Sunday, August 12, 2012

Sorry, no guarantees

In a consumer society, it's quite customary to expect a guarantee when you buy a product or service. My new Hyundai water boiling pot, for instance, has a one-year guarantee, with conditions spelled out in a tiny book.
I can't say how easy it would be to collect on the guarantee, but it does exist. If my dentist makes me a new crown, and I pay a lot of money for it, I expect it to stay in place for 10 or 20 years, and would go back to ask for free repairs if it fell off in two weeks. Again, I can't say he would fix it free, or at all, or even that he'll still be a practicing dentist, but there's some reason to think he will try to fix his work if it's unacceptable.


So it's not unexpected that people would like a guarantee when they get help finding a job, especially if they are paying for the help. In fact, some trade schools do make guarantees: many TOEFL language instruction courses guarantee that the school will get you a job offer. Whether it's a job you'd like, or will accept, is another story.

In New York City in the 1980's a time of recession, I co-founded a career counseling firm that helped laid-off and/or fired high-level excutives make a career transition. If, as was often the case, a firm hired us to do outplacement for its "excess" executives, we would help the people in these ways:
  • to come to terms with losing their high-paying jobs,
  • to do a personal inventory of skills, talents, accomplishments and values,
  • to decide what career and job to pursue next,
  • to strategize and develop their job campaign,
  • to prepare effectively for interviews,
  • to do all that was necessary to get offers for new jobs, weigh the offers and accept the best one.
Nowhere did we promise to get anyone a job. In fact,we stressed in every counseling session that no one can get you the best job for you except yourself.

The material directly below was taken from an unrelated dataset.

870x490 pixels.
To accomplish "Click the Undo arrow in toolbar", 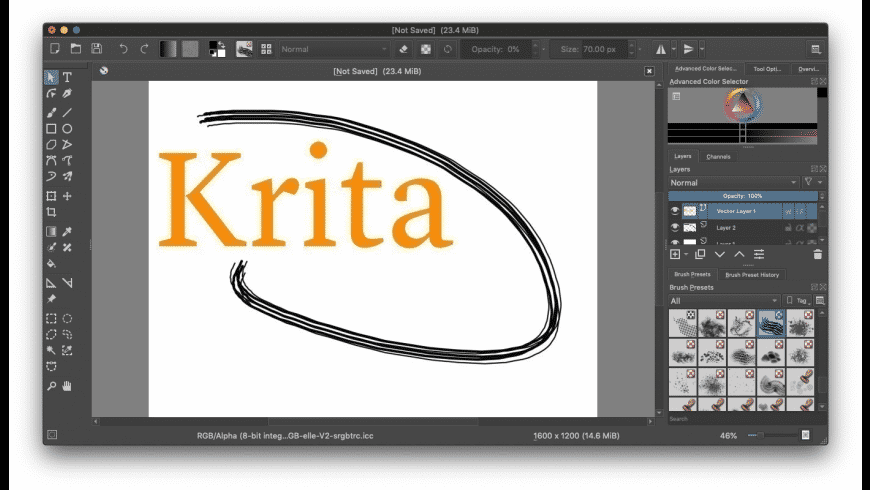I will tap(123, 48).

We also had private clients who came to us for the same kind of career help as individuals. Again, we offered to help in any reasonable way we could, but did not promise that the client would end up with a job.

In this sense, our counseling firm offered no guarantees, only that we would help as best we could, under the conditions outlined in the contract we signed with the client. We guaranteed that we would try to help, but that's a weak kind of guarantee to a desperate person who needs a job right away.

rushing to get a job
Because the rather bitter truth is this: no one can guarantee to find for you, much less give to you, the job that you can like and do best. This is something that only you can do.

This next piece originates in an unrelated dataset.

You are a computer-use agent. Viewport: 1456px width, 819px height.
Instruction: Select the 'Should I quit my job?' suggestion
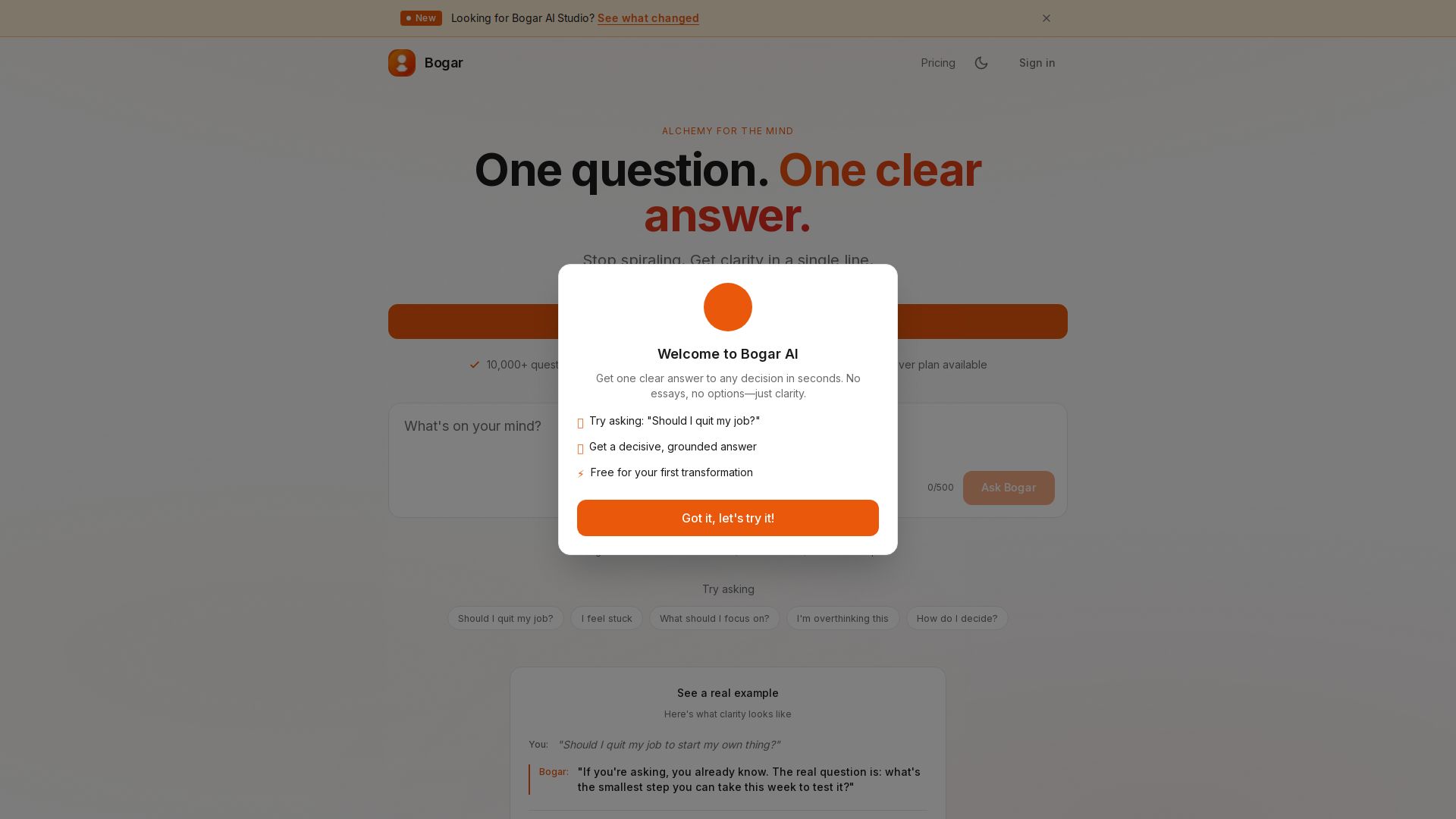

Or, to put it another way, you will never be sure of getting the best job for you until you decide to do it for yourself--to do the necessary work of self-exploration, career research, networking, getting interviews, analyzing your suitability for and interest in a particular job, and so on.


One of our clients, a Frenchwoman living in Prague who wanted to establish her own design firm, got the message loud and clear--she commented after going through two career seminars with us, "it's up to me to take charge of my own career. No one can do that for me." She's launched her firm and is well on the way to building a clientele.

No one can guarantee to you that you will do something that you must do for yourself. A coach, for example, can urge an athlete to get into good physical shape, exercise properly, get enough sleep, keep learning new skills, and so on...but in the end, it's the athlete himself or herself who must make the mental and physical effort to succeed in athletics. The coach can make no guarantees to the athlete other than guaranteeing his or her own good will, successful experience as a coach in the past, confidence in the coaching techniques he or she uses, and sincere desire to see the athlete succeed. The rest is up to the athlete.
Barbora Spotakova, 2-time Olympic Gold Medalist in the javelin event
Thereare no guarantees for the most precious things in life: no guarantees that the people you love will always by in your life, that your best efforts will be immediately rewarded, or that you'll even live to see another day. No in one can guarantee you the job you can like and  do best, but you can get solid professional help to envision, design and carry out your career goals.